Over the next six weeks before the Fed’s December meeting, there will be widespread speculation about whether the Fed will raise interest rates from zero for the first time since the financial crisis.

Investors will be watching Wednesday’s hearing closely for anything Yellen might say about what she’s thinking. In particular, the Fed has had said that it’s looking for signs that inflation will rise to its 2 percent target before it raises rates. Yellen could clarify whether last week’s data showing inflation at just 0.2 percent in the index the Fed uses means that the central bank is getting further from a rate hike.

2. How big is a big bank?

Congress is wrestling with the definition of a big bank. On Tuesday, a House panel pushed legislation that would lift strict regulations on some regional banks. Many members of Congress want to ease the burden of regulation on banks such as Dallas-based Comerica Bank or San Francisco-based First Republic Bank, which have more than the $50 billion in assets that qualifies them for added regulation under the 2010 Dodd-Frank. Those banks are larger than the typical community bank, but also much smaller than the Wall Street megabanks.

Members of the Fed have suggested that the cutoff defining big banks could be raised. Yellen likely will be pressed on that point.

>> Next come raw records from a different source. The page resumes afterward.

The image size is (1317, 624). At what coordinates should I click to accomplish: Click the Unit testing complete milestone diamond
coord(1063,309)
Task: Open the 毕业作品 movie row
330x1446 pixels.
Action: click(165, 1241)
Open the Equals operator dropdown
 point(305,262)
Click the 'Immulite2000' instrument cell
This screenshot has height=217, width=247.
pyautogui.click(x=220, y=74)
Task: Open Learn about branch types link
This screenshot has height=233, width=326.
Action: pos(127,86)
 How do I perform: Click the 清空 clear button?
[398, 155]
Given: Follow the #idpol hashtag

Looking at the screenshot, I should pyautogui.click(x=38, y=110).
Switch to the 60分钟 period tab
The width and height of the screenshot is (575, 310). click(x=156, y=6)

3. Her role in the council of regulators

Lawmakers also are likely to quiz Yellen about what she does as a member of the Financial Stability Oversight Council, the super-group of regulators created by Dodd-Frank to find threats to the financial system that might otherwise escape the individual regulatory agencies.

Republicans have criticized the council as unaccountable and nontransparent, and they are seeking to advance legislation that would change its structure. One of the complaints they have voiced is that the council includes only the heads of regulatory agencies, who are Obama appointees, and not other members of the agencies.

4. The leak investigation

Yellen is embroiled in a long-running, slow-moving, but potentially major controversy surrounding a 2012 leak of monetary policy deliberations.

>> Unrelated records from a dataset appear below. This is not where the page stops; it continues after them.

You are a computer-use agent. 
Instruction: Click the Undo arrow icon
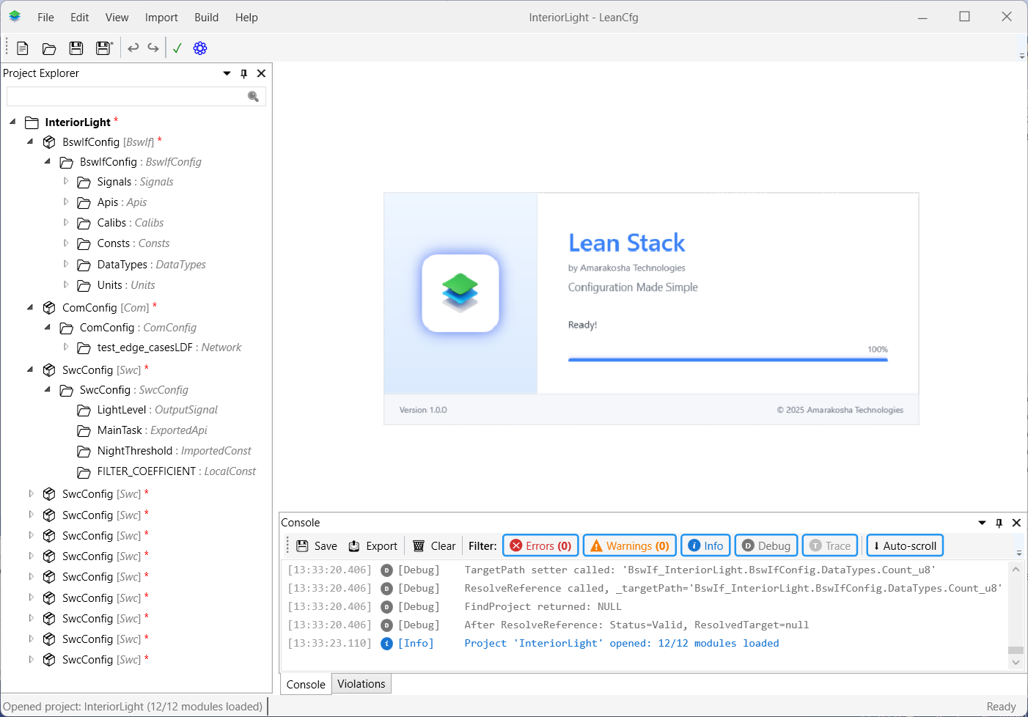pyautogui.click(x=133, y=48)
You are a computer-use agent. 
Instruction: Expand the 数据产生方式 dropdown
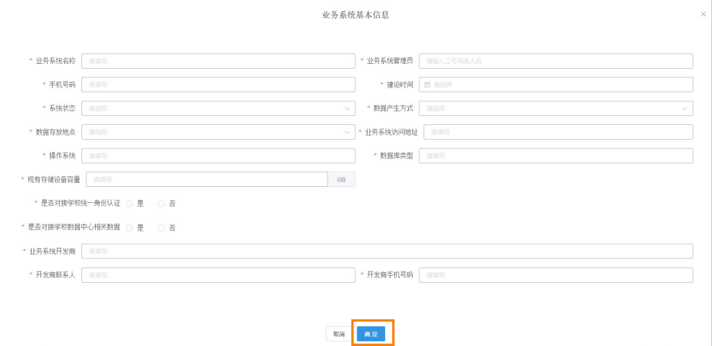[556, 108]
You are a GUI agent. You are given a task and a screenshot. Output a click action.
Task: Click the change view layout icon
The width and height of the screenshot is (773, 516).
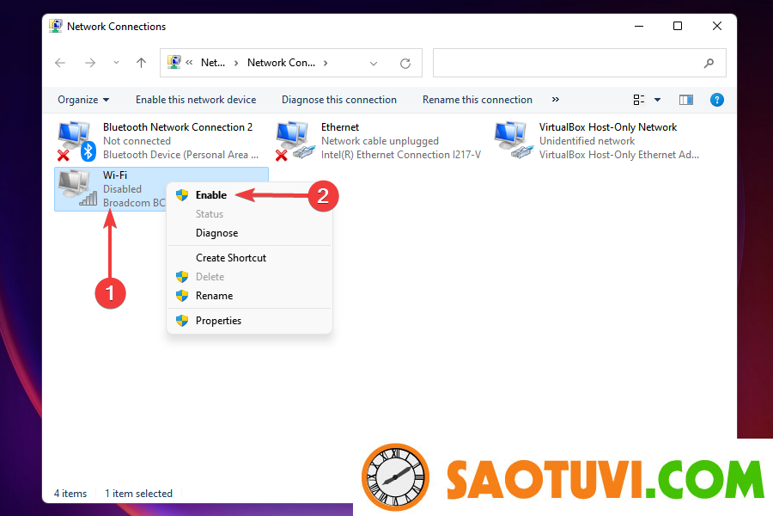pos(639,100)
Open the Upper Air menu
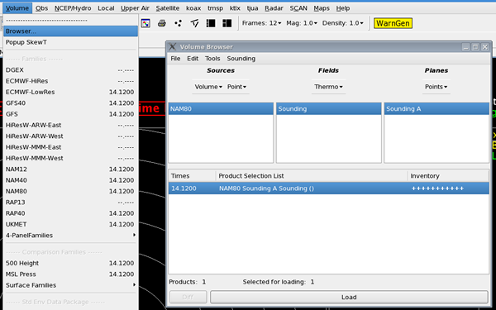The height and width of the screenshot is (310, 496). (135, 8)
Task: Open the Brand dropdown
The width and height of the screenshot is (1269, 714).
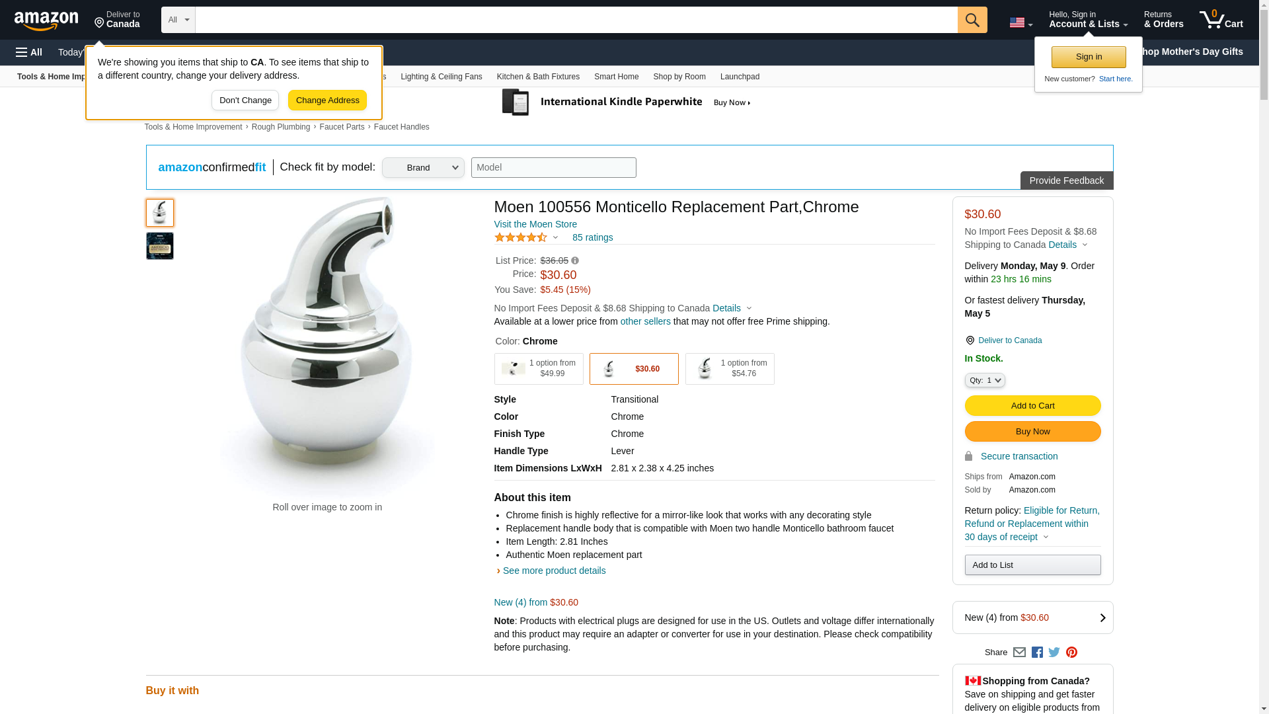Action: pos(423,168)
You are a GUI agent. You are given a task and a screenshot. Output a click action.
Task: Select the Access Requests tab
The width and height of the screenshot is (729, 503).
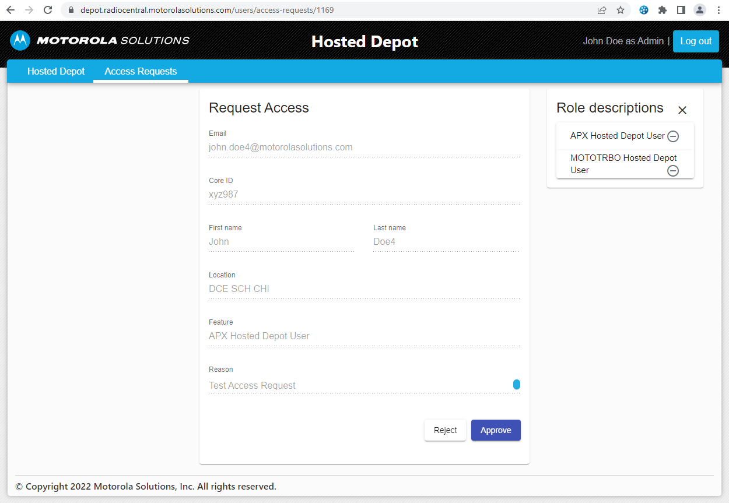(141, 71)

Questions about the leak, which occurred on her predecessor Ben Bernanke’s watch as chairman, have brought Yellen into conflict with members of the House Financial Services Committee responsible for oversight of the Fed.

The leak and the Fed’s handling of it, are under investigation by the Fed’s inspector general and the Justice Department. Republicans on the House panel have accused Yellen of obstructing them from carrying out the committee’s oversight related to the leak, and they have subpoenaed the Fed for documents related to the panel’s inquiry.

The Fed turned over documents to the panel in October, Bloomberg reported on Tuesday.

The 2012 incident involved a financial research firm obtaining confidential information from a closed Fed meeting about the central bank’s plans for a massive bond-buying program. Such information can move global markets.

5. Is Dodd-Frank hurting the economy?

Republicans have argued repeatedly that Dodd-Frank hurts the economy by imposing overly burdensome rules on banks, especially community banks, and in doing so raises the costs of borrowing for businesses and consumers.

Yellen has defended Dodd-Frank whenever she is in front of Congress. But the stakes are higher now, with Democrats on alert for Republicans trying to move legislation rolling back Dodd-Frank provisions as part of government funding bills that have to be passed before Dec. 11 to keep the government open.